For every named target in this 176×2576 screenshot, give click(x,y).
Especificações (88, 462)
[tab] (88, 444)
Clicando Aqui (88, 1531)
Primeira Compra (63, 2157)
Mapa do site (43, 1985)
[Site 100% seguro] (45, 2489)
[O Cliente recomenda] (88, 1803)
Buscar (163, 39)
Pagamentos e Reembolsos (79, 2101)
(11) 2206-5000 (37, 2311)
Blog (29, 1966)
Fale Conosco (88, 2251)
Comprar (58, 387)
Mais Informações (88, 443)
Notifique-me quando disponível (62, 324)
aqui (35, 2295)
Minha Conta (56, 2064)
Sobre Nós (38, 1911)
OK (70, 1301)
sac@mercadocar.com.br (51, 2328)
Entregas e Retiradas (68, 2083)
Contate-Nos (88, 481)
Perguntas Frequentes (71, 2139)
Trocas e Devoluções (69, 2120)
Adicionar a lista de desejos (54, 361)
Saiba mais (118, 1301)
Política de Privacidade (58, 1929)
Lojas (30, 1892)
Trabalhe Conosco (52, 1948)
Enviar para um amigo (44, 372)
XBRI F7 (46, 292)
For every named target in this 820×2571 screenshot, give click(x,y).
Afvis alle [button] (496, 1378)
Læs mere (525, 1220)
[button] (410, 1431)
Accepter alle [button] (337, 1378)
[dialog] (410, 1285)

***

_PROBLEM TO SOLVE_.
From the line that contains "Lojas (30, 1892)" down to the final line of the entries, print every line exactly as it is, and only those lines.

_RESPONSE TO THE TASK_.
Lojas (30, 1892)
Trabalhe Conosco (52, 1948)
Enviar para um amigo (44, 372)
XBRI F7 (46, 292)
For every named target in this 820×2571 screenshot, give click(x,y).
Afvis alle [button] (496, 1378)
Læs mere (525, 1220)
[button] (410, 1431)
Accepter alle [button] (337, 1378)
[dialog] (410, 1285)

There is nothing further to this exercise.